Europe’s Great Powers barely noticed the shots: notwithstanding the claims of legions of pop-historians, the two epoch-changing .380-calibre pistol rounds fired on a Sarajevo side-street one summer afternoon in 1914, weren’t heard around the world. Focussed on the conflict in Ireland, Britain showed scant interest in the killings in the Balkans.
Inside its isolationist cocoon, the United States chose to know little and care less.

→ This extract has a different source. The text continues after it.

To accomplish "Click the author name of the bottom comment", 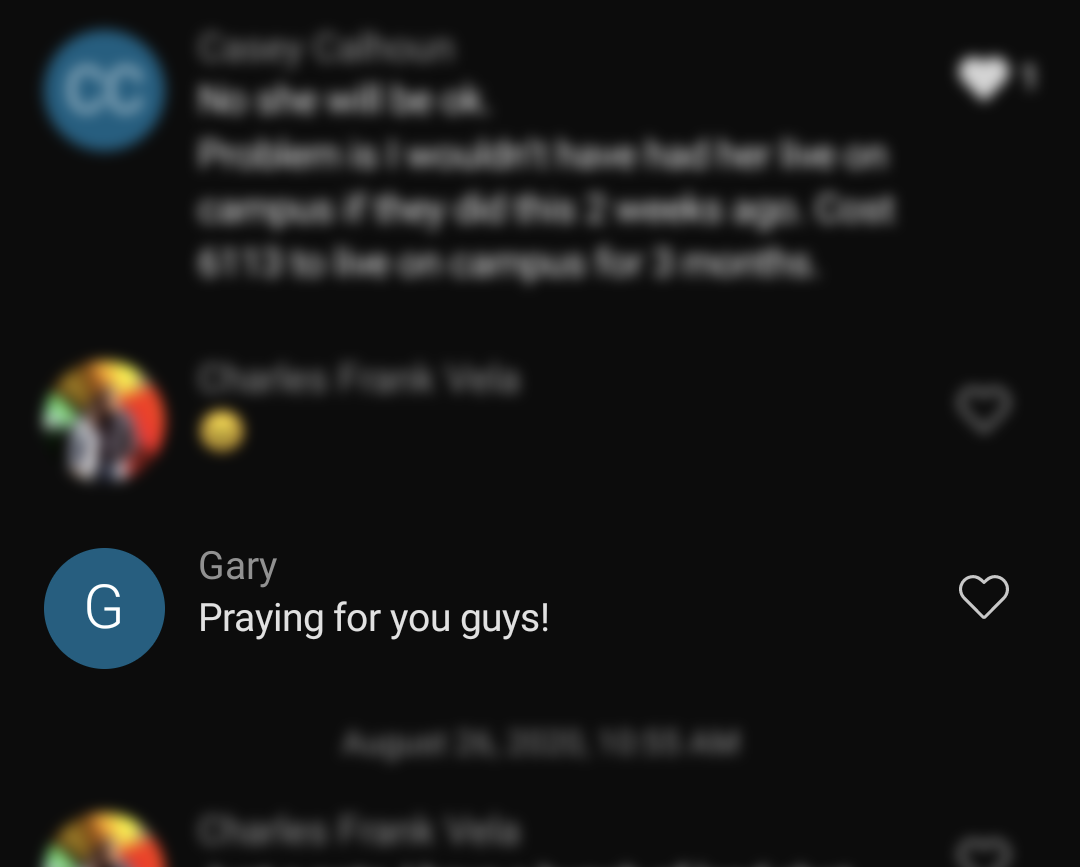I will (358, 830).
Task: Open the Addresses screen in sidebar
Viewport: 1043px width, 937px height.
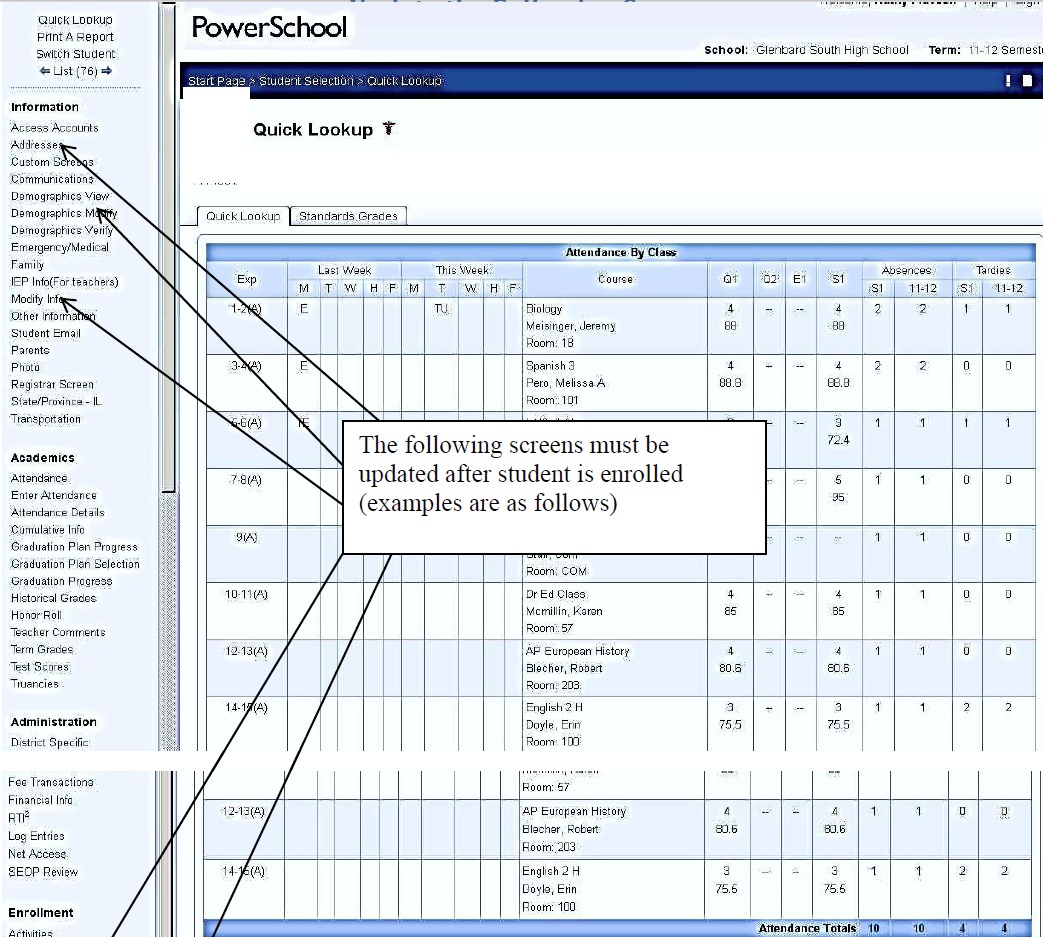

French newspapers much preferred the story of Henriette Cailaux, the wife of a prominent politician, who had just shot dead Le Figaro’s editor for fear he might publish her intimate correspondence.
Weeks after the assassination of Franz Ferdinand, heir-presumptive to the throne of the Empire of Austro-Hungary, bands cheerfully played on Europe’s streets, as its young men marched into an abyss that would claim the lives of 10 million soldiers and seven million civilians.
As a New Cold War descends on our world, one lesson of the First World War is more important than others: leaderships are prone to overestimate their ability to anticipate crisis, and to contain them should they break out. “If there is a general war”, the great Prussian leader Otto von Bismarck prophesied in 1888, “it will be over some damn fool thing in the Balkans”. No-one had time, though, to worry about damn-fool-things.
In 1914, Europe was more economically integrated at any time in its history; received wisdom held this made war near-impossible. Technology, military thinkers asserted, made long, grinding wars impossible. Ensconced in an elaborate system of continental alliances, Europe’s leaders thought the balance of power between their blocs was assured. Little imagination is needed to see the New Cold War will shape geopolitics in coming decades. Effective thinking on the consequences of this contestation must begin with liberation from conventional wisdom.
Faced with the realisation that China will not be a benign collaborator in a world order where the United States has primacy — the cherished hope of Presidents since Richard Nixon reached out to Mao Zedong in 1972 —Washington has begun to turn to a programme of strategic containment.